La gardienne de l'entrée de l'école apparue alors dans son champ de vision et lui enjoignit d'entrer. Avec un regard circulaire, l'adolescente constata qu'elle était la dernière  à l'extérieur. Elle se pressa donc d'entrer.

_ Attendez ! Cria une voix masculine.

Tandis que les portes se refermaient, trois garçons déboulèrent en trombe dans le hall. Tous avaient les yeux rouges. La jeune fille ne pouvait qu'incomber cet état à une substance illégale. Ses nouveaux camarades s'annonçaient comme étant de véritables modèles de vertus ! Cela n'avait rien de vraiment différent de l'ancien environnement dans lequel Belle avait évolué jusqu'alors.

Au centre du groupe se trouvait un jeune homme plus grand que ses amis, aux cheveux blonds et aux yeux bleus, avec un visage si parfait qu'il ne devait pas manquer d'en jouer. Son style de mauvais garçon semblait lui coller à la peau. En apercevant Belle, il esquissa un sourire enjôleur.

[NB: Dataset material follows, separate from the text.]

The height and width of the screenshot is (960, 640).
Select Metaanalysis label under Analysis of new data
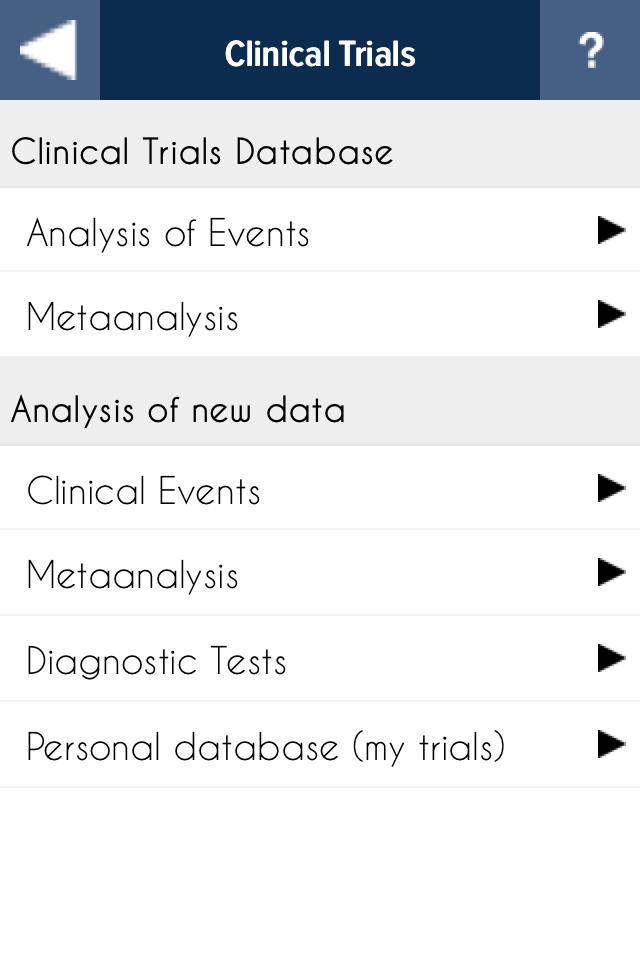tap(132, 576)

_ Tiens tiens, murmura-t-il en avançant d'un pas, une nouvelle. Je sens qu'on va bien s'amuser cette année !

Avec un signe pour ses sbires, il gravit les marches avant de filer jusqu'a la cour intérieure sans un mot de plus, laissant ainsi une Belle pantoise, presque éberluée. L'adolescente secoua négativement la tête, reprit un semblant de contenance et courut à leur suite pour ne pas être en retard.

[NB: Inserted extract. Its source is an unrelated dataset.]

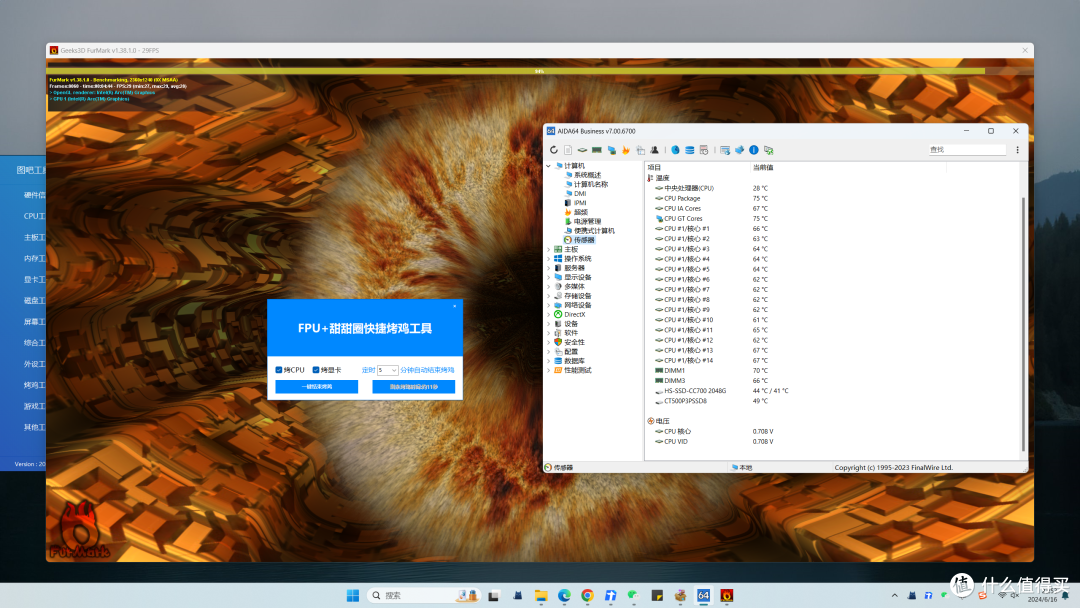This screenshot has height=608, width=1080.
Task: Click the blue info icon in AIDA64 toolbar
Action: [754, 150]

Victoria de Marret était postée sur une estrade au milieu de la cour, surplombant une foule de tout nouveaux lycéens qui formaient une marée bleu et blanche. Les filles portaient des jupes plissées ou des pantalons serrés avec des chemises immaculées quand les garçons arboraient des vestes brodées d'un écusson de l'institut. Perdue parmi les spectateurs, Belle se faufila discrètement pour ne pas se faire remarquer.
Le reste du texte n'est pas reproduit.